Amazing story of government programs at work combined with local, individual initiative. New Deal legislation making the co-op possible, Obama era $$ and the leader of the co-op deciding to make it happen.
This is fantastic. So many times we try to address symptoms like opioid abuse and poverty instead of attacking root causes like a lack of opportunity and jobs. It's fun to see how infrastructure improvement like this can change lives.
This is just not true man. I want it to be true. It looks good on paper. But let me tell you... People will waste their lives on drugs, alcohol, sex and all number of vices whether there's a good job available or not. Happily. And they'll spit in your face, lie, cheat & steal all while telling you everything you want to hear. Some people just suck, and there will always be this group of people, opportunity & prosperity be damned.
I understand that you may have strong personal feelings about individuals who use drugs but I would encourage you to not make claims based exclusively on those.
There will, indeed, always be those people. But there will also be people who want to make good lives for themselves and their families, if they can only see a way to do that.
The New Yorker is kind of well known for being virtually the only significant English publication which uses a diaeresis (the ¨) where almost everyone else uses a hyphen or just two repeated letters [0].
The diaeresis and umlaut are literally exactly the same Unicode character and the symbol or diacritic itself can be called either. The difference is what it does to the vowel — it’s a diaeresis if it indicates a repeated vowel, and an umlaut if it modifies the vowel sound.
Many of the N.Y.C. media outlets have style guides that may seem odd to other native speakers of American English. The one I find amusing is their insistence on using periods in acronyms and initialisms where no one else does.
Of course, N.Y.C. is probably just as correct as NYC, but they do it even when it is manifestly wrong.
One example is I.B.M. The major N.Y.C. media all spell it with periods, even though IBM itself does not use them.
Another is the SOS Morse Code distress signal, which the New Yorker spells S.O.S. with periods, seemingly in the belief that it is an initialism.

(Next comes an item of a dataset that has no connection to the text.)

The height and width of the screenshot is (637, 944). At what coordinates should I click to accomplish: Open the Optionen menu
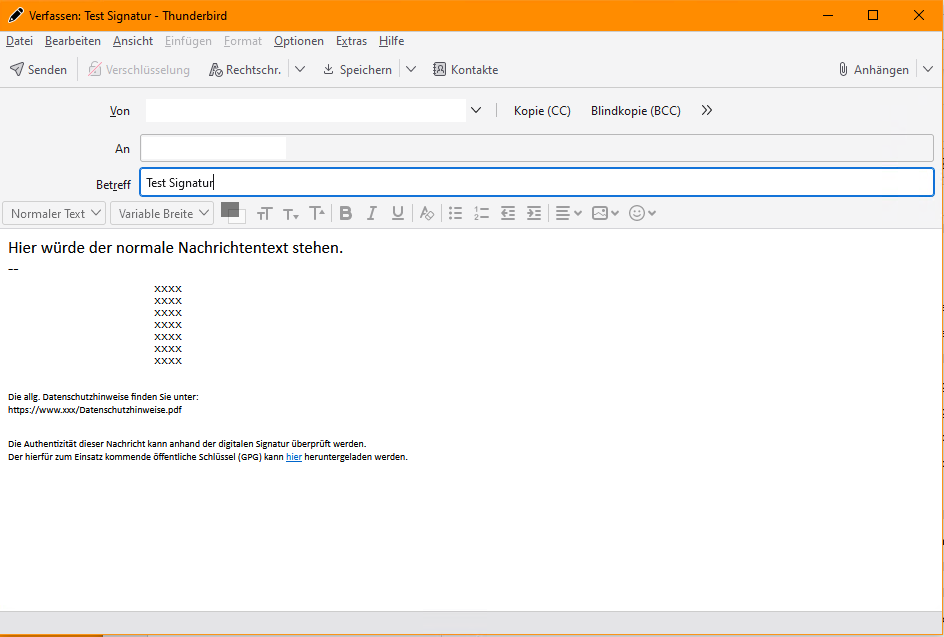[x=299, y=41]
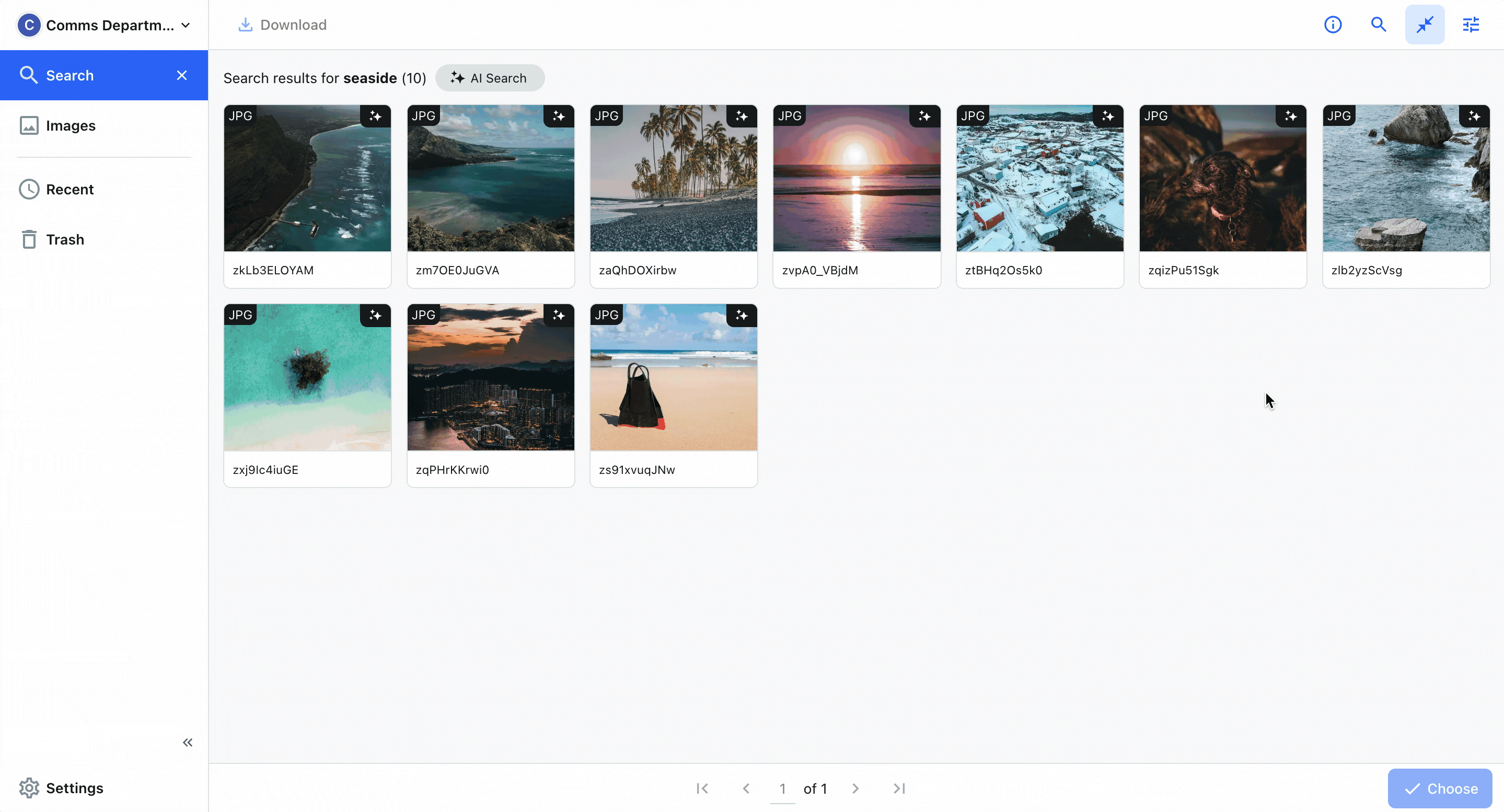The height and width of the screenshot is (812, 1504).
Task: Toggle the compact view arrows icon
Action: [x=1425, y=25]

SOS is not an abbreviation or acronym or initialism at all. It is not even three separate letters when sent in Morse Code. It is a "prosign", which means that it is a single long Morse character, not sent as three separate letters with pauses between them.
It would be properly typeset with an overscore above the three letters, and no periods, as shown in the Wikipedia article. The overscore indicates that it is a single long character, and the letters are just a way to remember it.
I think they're just abusing their poetic license at this point, with the amount of times they choose to use archaic spellings and meanings of words, and I wish they would actually stop.
Laying fiber with a mule named Old Bub, now that's a story I never expected to read.